Milan Martinović (Милан Мартиновић; born 6 August 1979) is a Serbian former professional footballer who played as a defender.

==Club career==
After a breakthrough season with Rad in 1999–2000, Martinović moved abroad to Spain and joined La Liga side Oviedo in July 2000. He was subsequently loaned out to Red Star Belgrade during the 2001–02 season. Following a short spell at his parent club Rad in 2003, Martinović moved abroad for the second time and signed with French side Ajaccio, but made just one league appearance that season.
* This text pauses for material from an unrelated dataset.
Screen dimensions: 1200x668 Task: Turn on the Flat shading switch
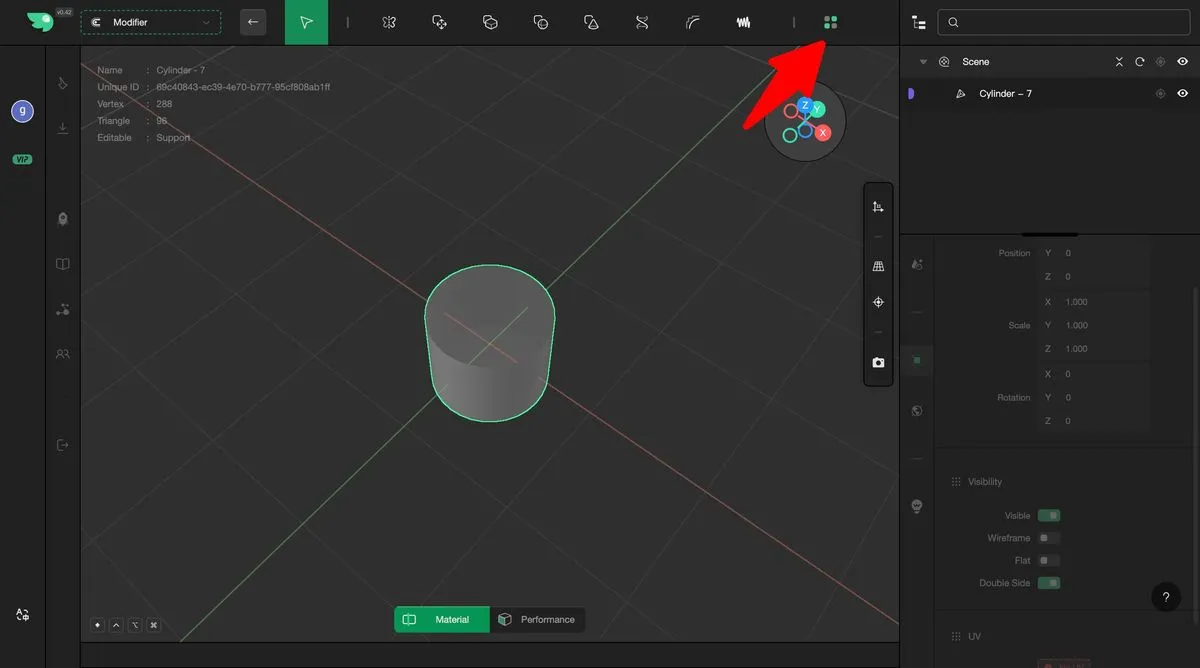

He later returned again to Rad, before transferring to Maccabi Tel Aviv in the summer of 2006. In January 2008, Martinović switched to fellow Israeli Premier League club Bnei Yehuda. He also played briefly for Diyarbakırspor (Turkey) and Shenyang Dongjin (China).

==International career==
Internationally, Martinović represented FR Yugoslavia at under-18 and under-21 level.